Robert Smithson, Untitled [Record player], 1962. Record player with found objects and collage.

Robert Smithson, Untitled [Record player], 1962. Record player with found objects and collage.

However, my personal favorite sculpture has to be Smithson’s Untitled [Record Player], which features a mixed media conglomeration of objects inside a record player case. The top of the case includes a crucifix, flowers and a collection of photographs of Hollywood stars including Elvis Presley. Below, the circular record player is covered with what looks like tiny neon tchotchkes found in crappy arcade games.

With the combination of the sacred religious object–Elvis…oh wait, the crucifix with toys and celebrities, Smithson undeniably engages with the overly mined boundaries between high and low culture. At this point, the conflation of high and low art seems like a tired trope yet, in Smithson’s hands in the 60’s, the combination maintains its vibrancy. I mean, who wouldn’t want to see a sculpture of Venus matched with nude bikers.

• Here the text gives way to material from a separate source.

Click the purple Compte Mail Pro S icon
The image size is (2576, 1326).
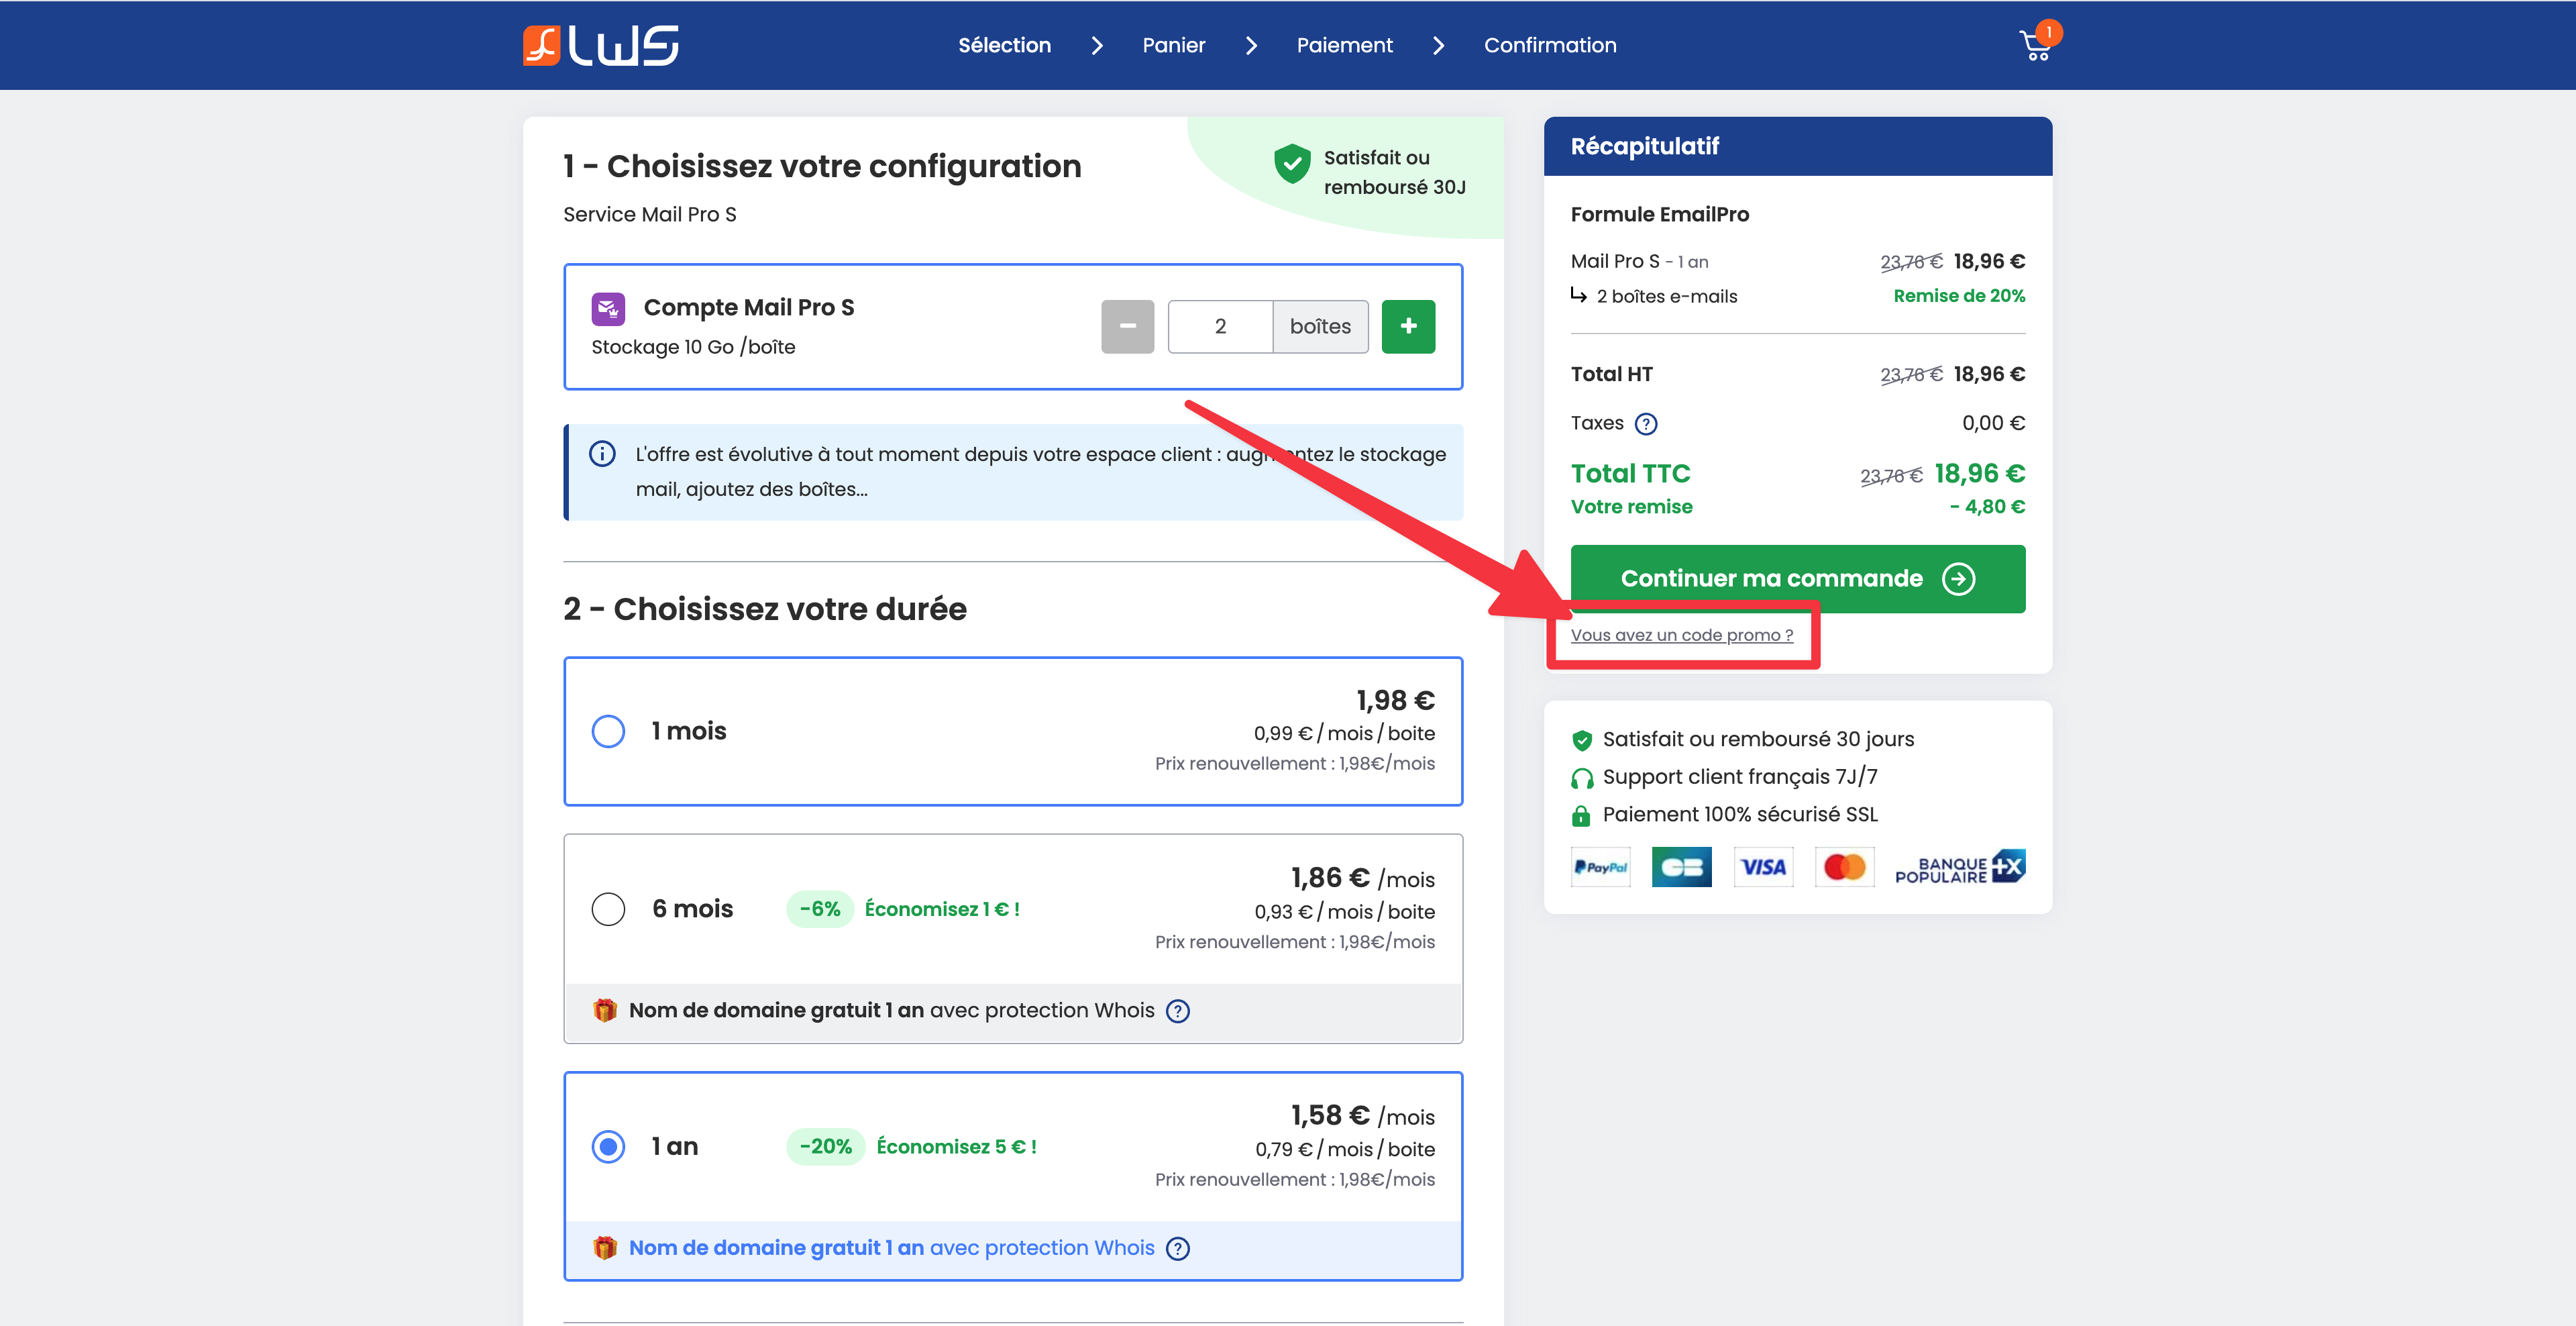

Robert Smithson, The Machine Taking a Wife, 1964. Plexiglas, metal, acrylic paint, photographs and rectifier tube on wood. 40 x 11 x 4 in. Collection Nancy Holt Estate

Robert Smithson, The Machine Taking a Wife, 1964. Plexiglas, metal, acrylic paint, photographs and rectifier tube on wood. 40 x 11 x 4 in. Collection Nancy Holt Estate

While looking at his early work in Pop, the question arises: was Smithson making a critical statement about the too-muchness of mid-century urban culture of the 1960s only to reject it, turning toward the land in his later career for a purer source of inspiration?

I highly doubt it.

To me, Smithson’s drawings and sculptures in Pop look like a playful merging of the sordid and kitschy with the art historically revered. Rather than criticism, Smithson’s early art equalizes both high and low art. By enacting an exuberant celebration of the two, Smithson provides opportunity for viewers to recognize the similarities between high and low art including the idealization of bodies.